Following Augustine, the Roman statesman and philosopher Boethius (ca. 480-524), who was executed for alleged state treason, though he always claimed his innocence, offered the most powerful insights into the meaning of unstable and fluctuating Fortune, individual happiness, the human soul, man’s innate drive toward the supreme good, and free will in his enormously popular De consolatione philosophiae, written shortly before his death. Boethius demonstrated that there is no true evil, although people commit evil deeds. Evilness only leads to the dissolution of the individual who works against his own better self. Misfortune only reveals the truth in life and is to be welcomed as a liberating force, allowing man to turn toward the Supreme Good. Almost every medieval and early-modern philosopher and most secular writers demonstrated a strong Boethian influence on their work. 

Similarly significant for the entire Middle Ages proved to be the Spanish bishop Isidore of Seville (ca. 560-636), even if less as a philosopher than as an encyclopedist with his Etymologiae in which he summarized the universal knowledge of his time, especially the classical learning. The foundation of true school learning was established by Alcuin of Northumbria (740-804) whom Charlemagne had called to his court at Aachen as the architect of a completely new school system. Alcuin became subsequently the teacher of a whole generation of abbots and bishops throughout the Carolingian Empire. These in turn created convent schools and established an extensive network of scholarly activities, such as the famous Hrabanus Maurus, Abbot of Fulda (824-842). Alcuin and his students developed the principles of the artes liberales, the cornerstone of all medieval university studies.

══════════════════════════════

#### [PROMPT A]
Return the passage on early medieval thinkers word for word, from "Similarly significant for" up to and including "medieval university studies.".
#### [PROMPT B]
Resume the passage on early medieval thinkers, beginning after its final sentence.

#### [PROVIDED DATA]
══════════════════════════════

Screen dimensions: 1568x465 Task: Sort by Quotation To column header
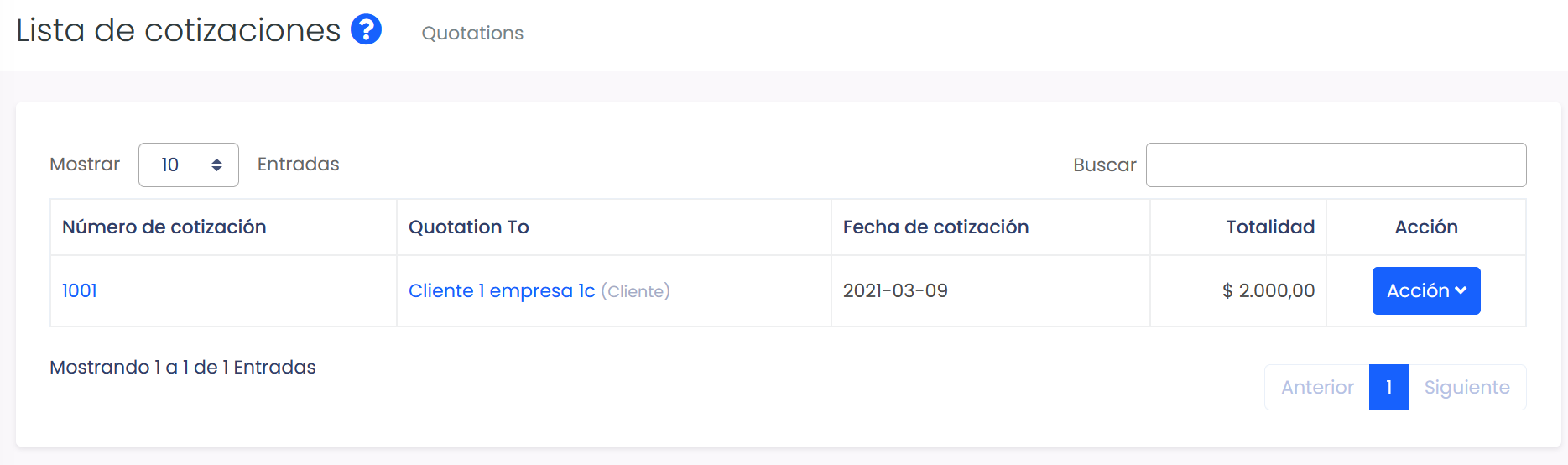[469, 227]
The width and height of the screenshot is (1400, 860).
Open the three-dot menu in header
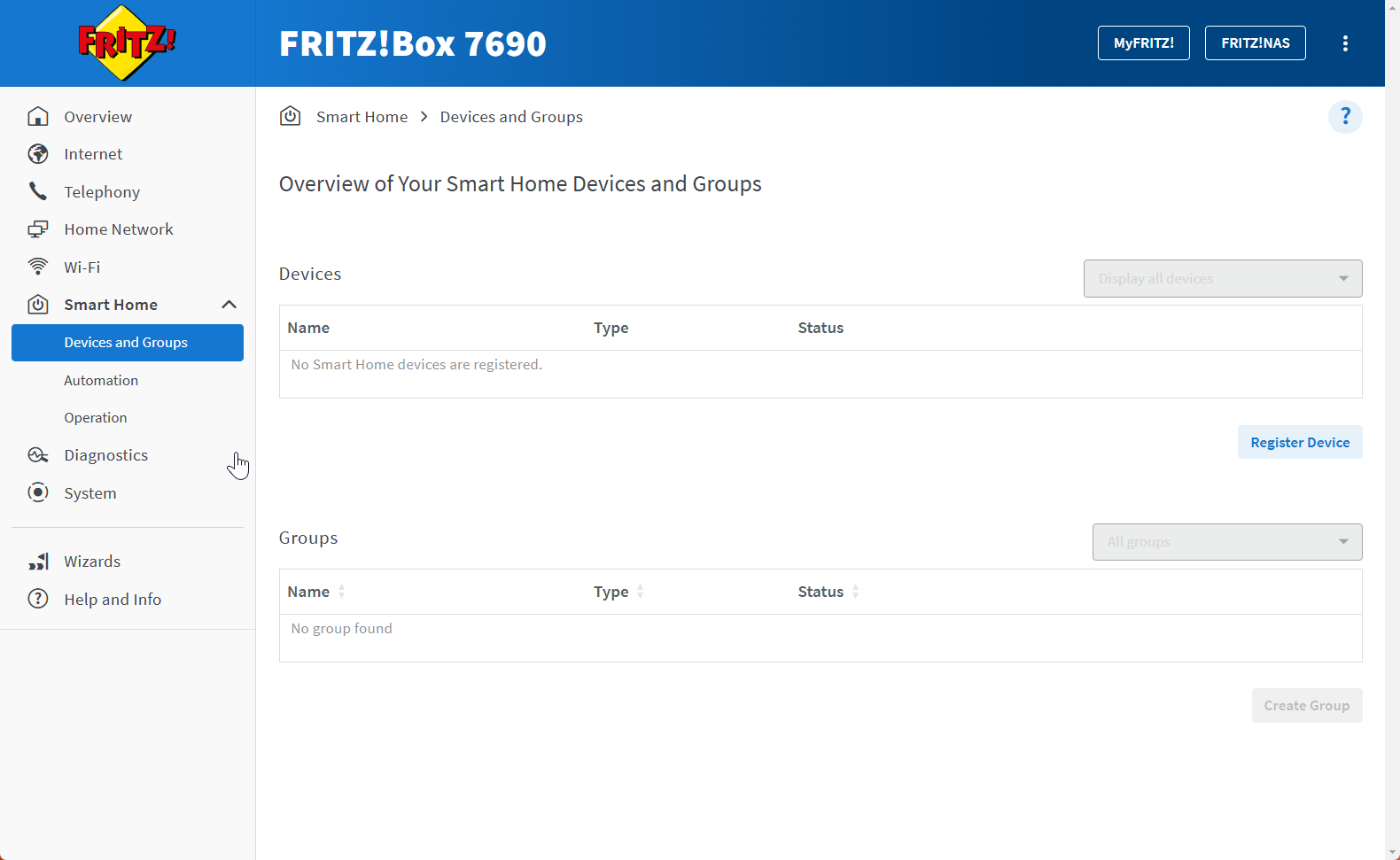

══════════════════════════════

#### [EXERCISE OUTPUT A]
Similarly significant for the entire Middle Ages proved to be the Spanish bishop Isidore of Seville (ca. 560-636), even if less as a philosopher than as an encyclopedist with his Etymologiae in which he summarized the universal knowledge of his time, especially the classical learning. The foundation of true school learning was established by Alcuin of Northumbria (740-804) whom Charlemagne had called to his court at Aachen as the architect of a completely new school system. Alcuin became subsequently the teacher of a whole generation of abbots and bishops throughout the Carolingian Empire. These in turn created convent schools and established an extensive network of scholarly activities, such as the famous Hrabanus Maurus, Abbot of Fulda (824-842). Alcuin and his students developed the principles of the artes liberales, the cornerstone of all medieval university studies.

#### [EXERCISE OUTPUT B]
The true flowering of medieval philosophy, however, did not occur until the late eleventh and early twelfth centuries. Anselm of Canterbury (1033-1109), through his treatises Monologion and Proslogion, introduced the concept of rationality in theological discourse, focusing especially on the effort to produce a logical proof of God’s existence. He was most famous for his statement, “credo ut intelligam” (I believe so as to understand). Peter Abelard (1079-1142) further explored the principles of rationality—such as in his Sic et Non (ca. 1122) with its emphasis on dialectics—and created a secular school in 1132, an important forerunner of the University of Paris, the Sorbonne, founded between 1253 and 1257 by Robert of Sorbon. Abelard also wrote the most original treatise Scito te ipsum, an instructional treatise on how to understand oneself. Nevertheless, Abelard was quickly overtaken by other contemporary philosophers in the discussion of individuality, the quest of the Godhead, and ethics. 

Hugh of St. Victor (ca. 1096-1141), heavily drawing from Augustine and Isidore, composed an extensive treatise of profound didactic significance, his Didascalicon in which he outlined for his students how to approach the study of the artes liberales (the liberal arts). He was also famous for his theological studies, summarized in his De sacramentis ecclesiae, divided between a discussion of the work of creation and the work of restauration, providing reasons for the incarnation and death of Christ. In other texts, such as De arcae Noe morali et mystica and Scala caeli, Hugh turned toward mystical interpretations of the Godhead, influencing many late-medieval mystical writers.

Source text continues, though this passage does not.